Orang Jerman seperti punya darah segar setiap kali turun sebagai sebuah tim dalam sebuah turnamen. Tidak peduli seberapa buruk penampilan mereka di babak kualifikasi grup, begitu turun ke lapangan dalam ajang yang sesungguhnya maka Jerman akan berubah menjadi sebuah tim yang pantang menyerah dan hanya mengenal satu kata, menang!

Memang mereka tidak selalu menjadi juara, tapi mereka konsisten. Hampir selalu masuk ke babak akhir, paling buruk semifinal. Sebuah tim yang disegani dan selalu diperhitungkan. Orang Jerman itu pekerja keras, disiplin tinggi, bermental baja dan berfisik prima. Mereka selalu berlarian ke sana ke mari mengejar bola, sampai peluit akhir berbunyi.

Jerman adalah tim yang kaku, miskin kreatifitas dan tidak mengandalkan permainan indah para individu. Mereka adalah tim yang bekerja sistematis sesuai teori sepakbola. Mereka tidak mengandalkan satu-dua bintang, tapi sebelas pemain yang rela bekerjasama dengan keringat dan bahkan darah yang bercucuran. Mereka adalah mesin dalam sebuah industri yang saling bahu membahu dan saling membantu mencapai tujuan.

Italia berbeda dengan Jerman. Orang Italia pecinta seni, mereka senang tampil necis, senang mengumbar kata cinta dan senang bersantai. Orang Italia senang menghabiskan waktu mereka di cafe dengan segelas cappucino, espresso dan berjam-jam obrolan seru.
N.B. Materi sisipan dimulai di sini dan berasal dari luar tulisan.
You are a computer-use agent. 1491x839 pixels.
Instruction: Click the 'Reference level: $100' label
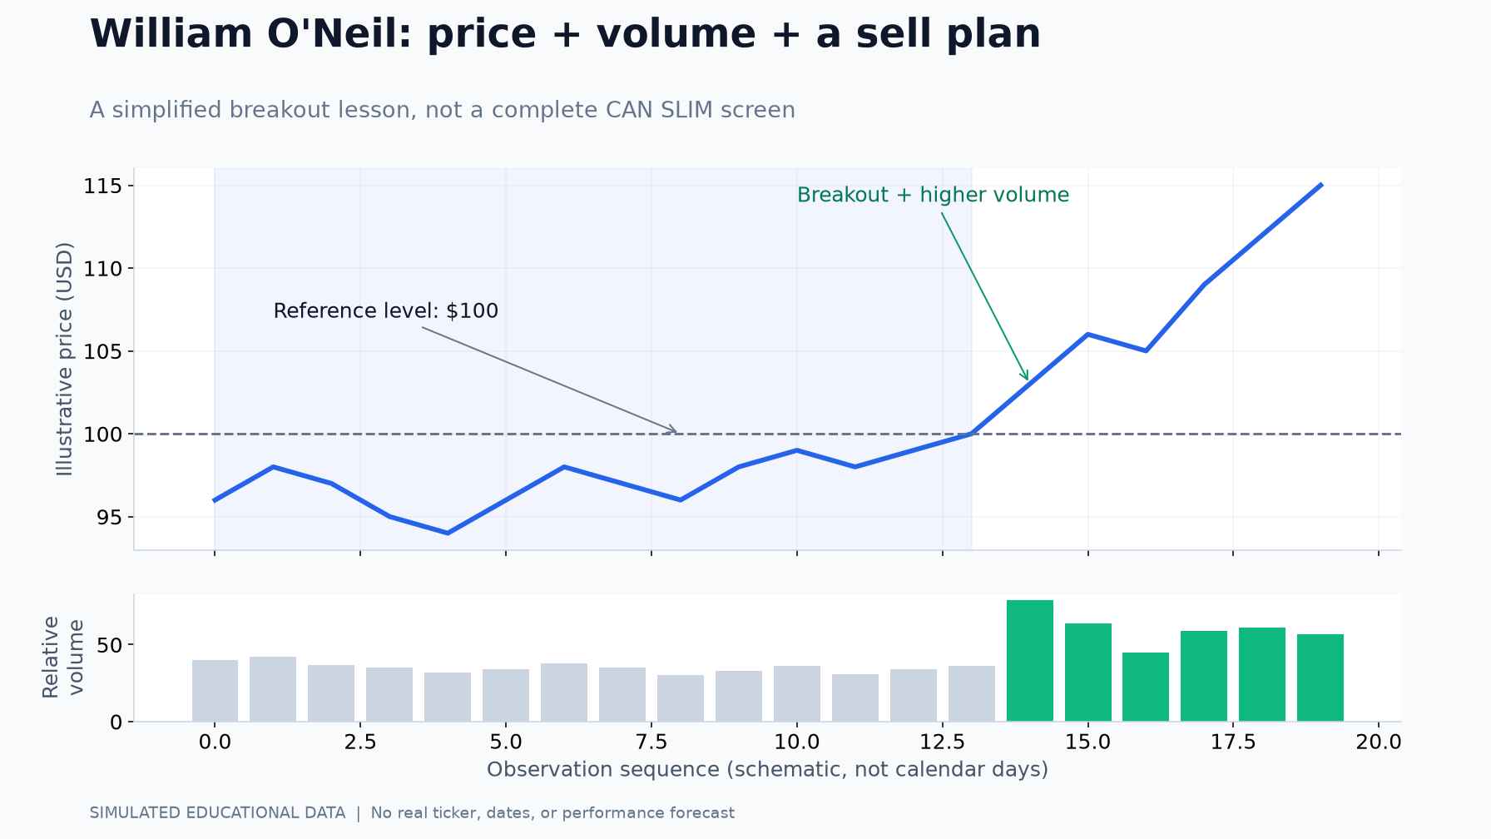click(x=386, y=311)
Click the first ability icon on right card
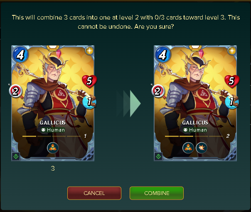 click(x=188, y=148)
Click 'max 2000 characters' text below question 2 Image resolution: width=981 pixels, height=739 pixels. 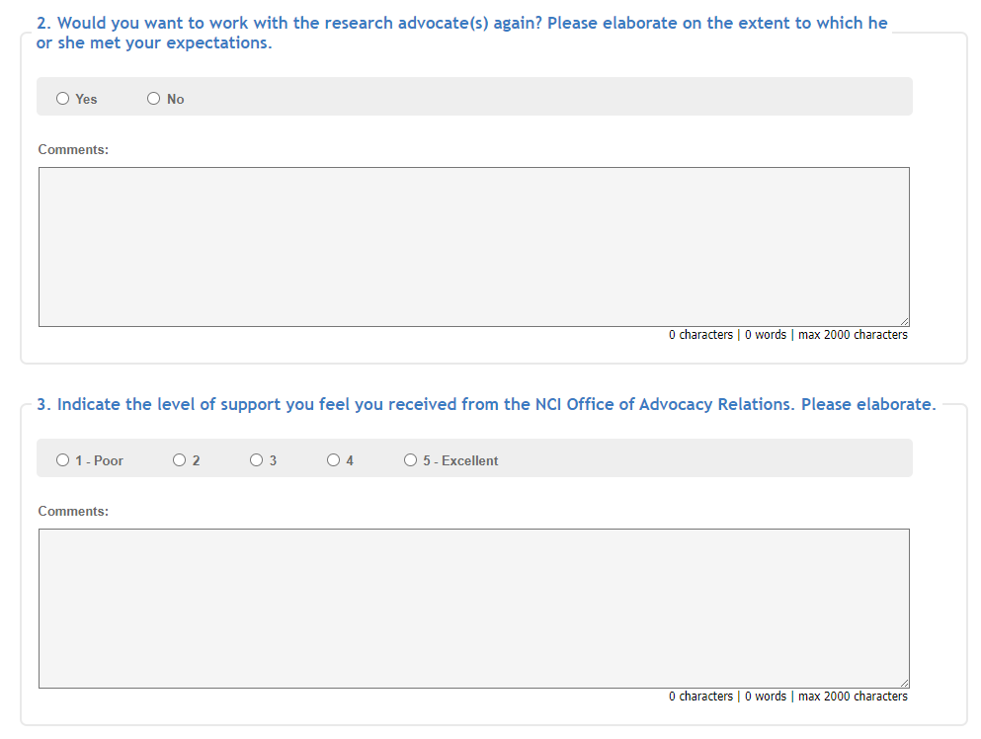[853, 335]
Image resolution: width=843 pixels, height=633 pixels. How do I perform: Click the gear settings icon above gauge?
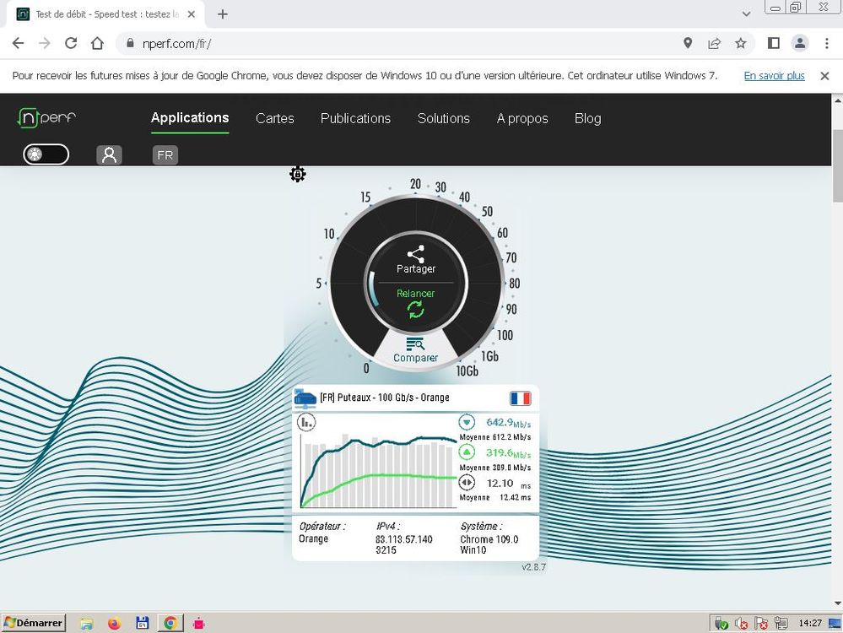(x=297, y=175)
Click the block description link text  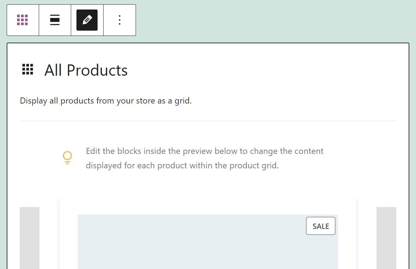click(x=105, y=101)
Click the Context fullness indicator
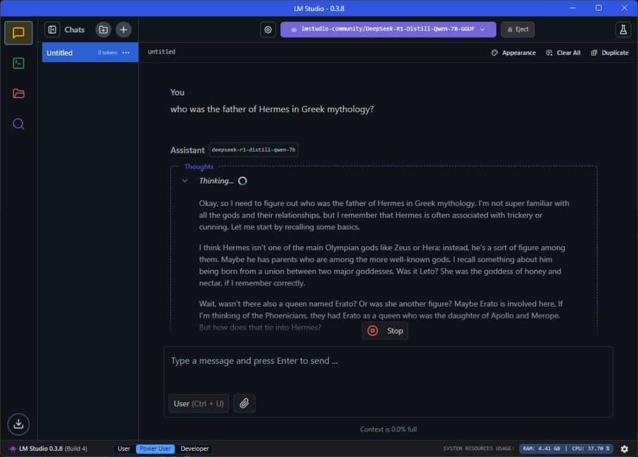Image resolution: width=638 pixels, height=457 pixels. point(388,429)
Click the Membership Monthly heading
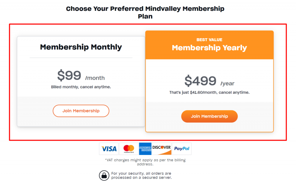Screen dimensions: 296x187 pos(81,47)
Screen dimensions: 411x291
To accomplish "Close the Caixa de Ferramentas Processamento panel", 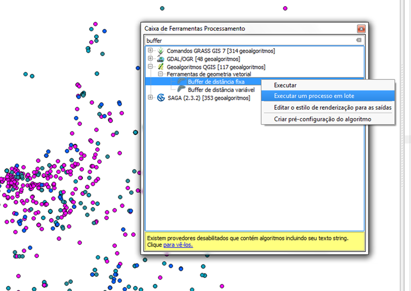I will (x=361, y=29).
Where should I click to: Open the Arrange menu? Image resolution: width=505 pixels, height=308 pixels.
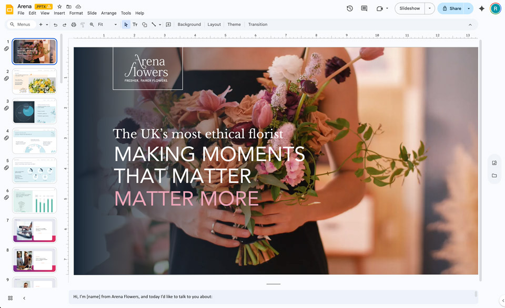(109, 13)
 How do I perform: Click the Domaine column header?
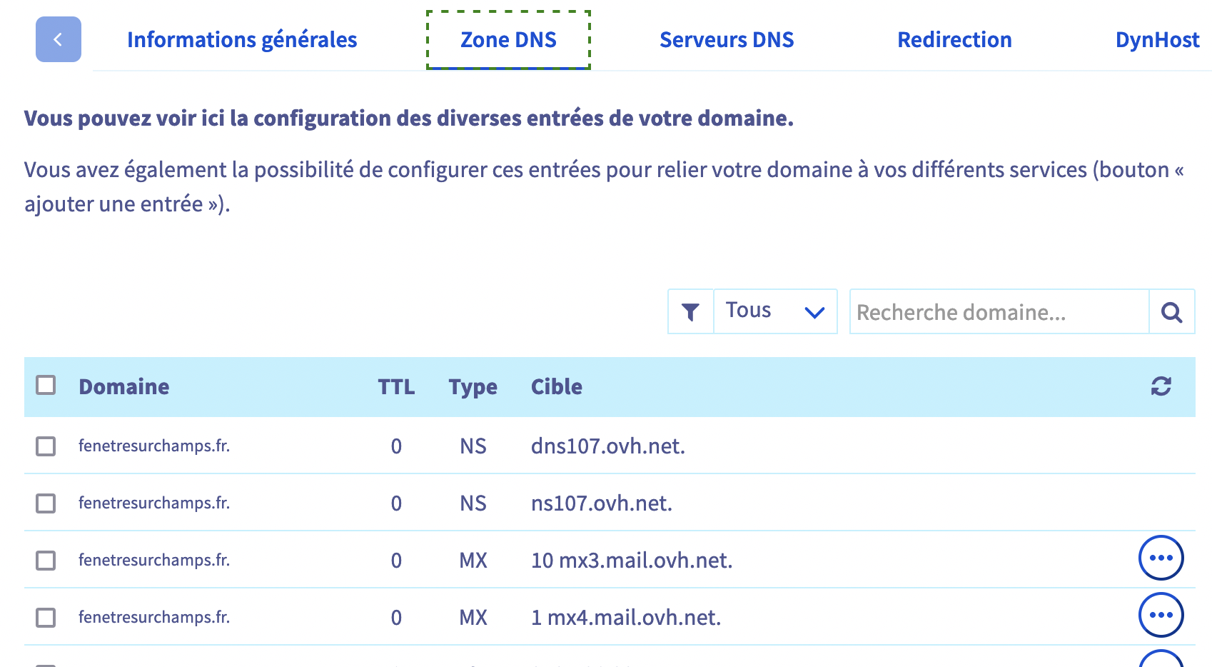124,386
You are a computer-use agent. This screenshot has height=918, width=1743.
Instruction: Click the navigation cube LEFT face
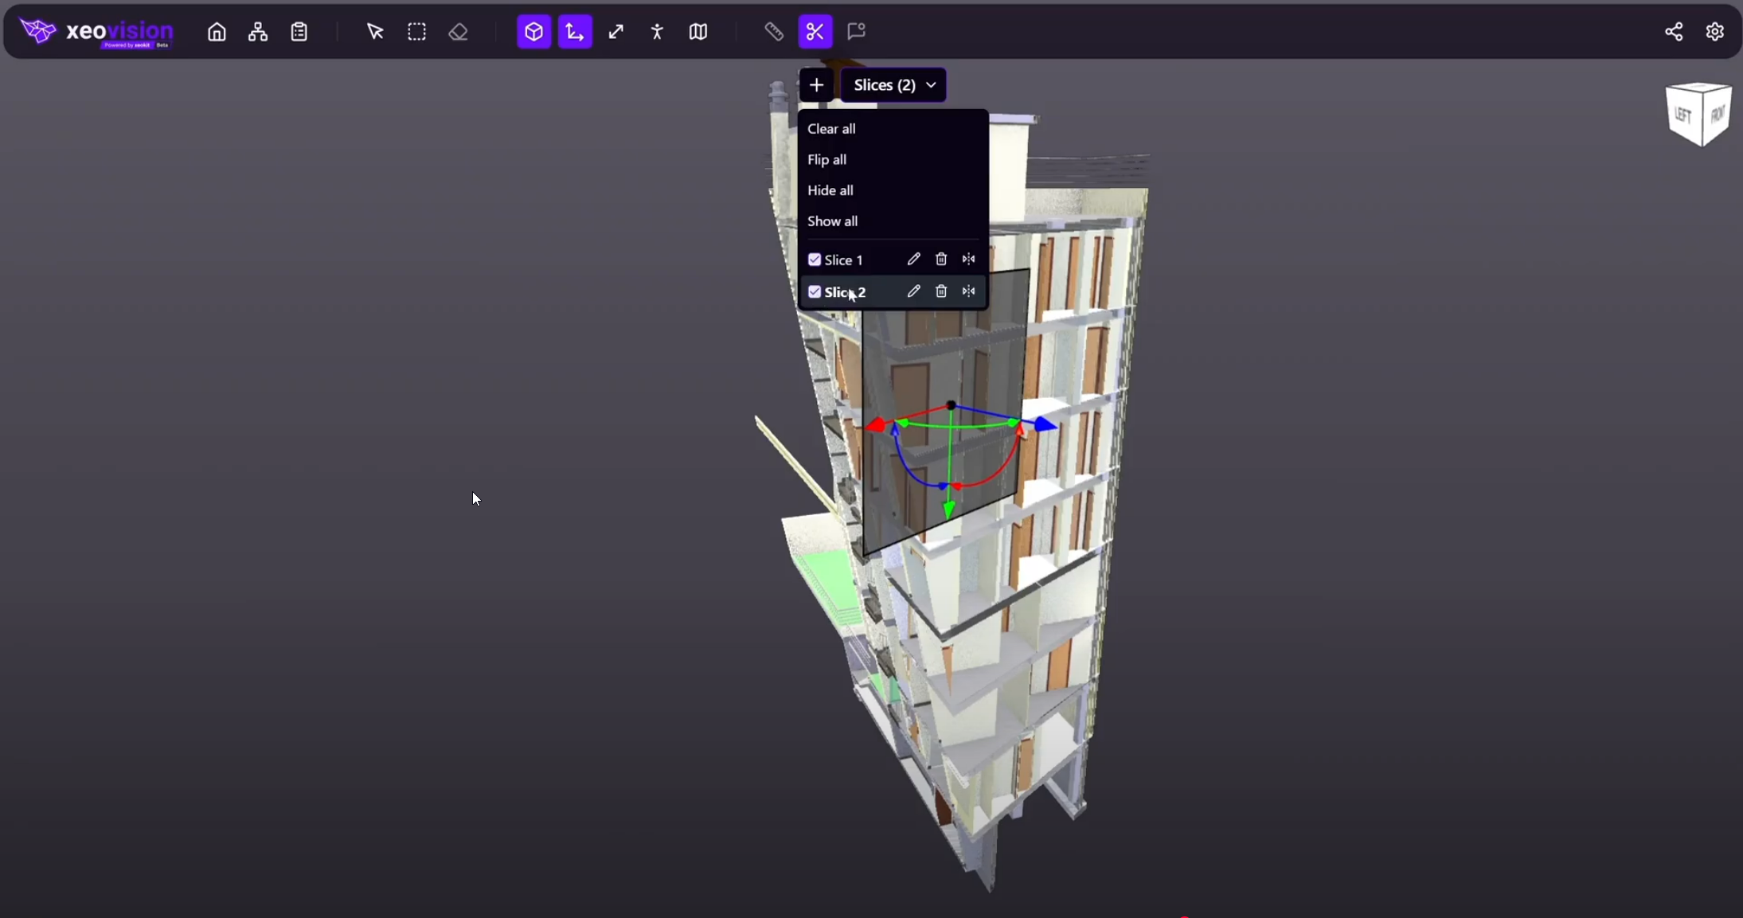coord(1682,115)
Orang Italia eskpresif. Lihat gerak mereka, tangan mereka selalu bergerak serupa penari yang mengikuti alunan nada yang keluar dari mulut mereka. Orang Italia penuh kreasi, mereka tidak suka hidup yang serba teratur. Bagi mereka setiap detik terlalu berharga untuk sekadar dilewatkan tanpa dicintai.

Lelaki Italia adalah para seniman berwajah tampan yang pandai memikat hati wanita dengan kalimat yang penuh cinta. Para lelaki Italia bermain bola dengan kaki yang lincah meliuk. Mereka menebar aroma cinta dan kadang intrik dari setiap gerak kaki di lapangan hijau. Lelaki Italia adalah pecinta yang kadang memanipulasi kelicikan hingga tampak seperti cinta yang indah.

Di abad ke-14 Italia adalah pusat seni Eropa. Orang Jerman menyeberang daratan untuk datang ke Italia mempelajari dasar seni Eropa. Albert Durer yang memulai, sebelum kemudian disusul oleh seniman lain seperti Goethe. Tahun 90an, Italia juga jadi pusat pelatihan bagi para pesepakbola kelas satu Jerman. Italia jadi tempat belajar bagi Lothar Matthaus, Andreas Brehme, Juergen Klinsmann, Juergen Kohler dan Rudi Voeller.

Meski tak sesering Jerman mencicipi partai puncak, toh Italia juga berhasil menjadi negara Eropa yang bisa mengganggu dominasi Brasil dengan 4 bintang di dada kirinya. Empat bintang yang melambangkan empat juara dunia yang sudah mereka raih. Kalah satu bintang dari negeri Samba di benua seberang.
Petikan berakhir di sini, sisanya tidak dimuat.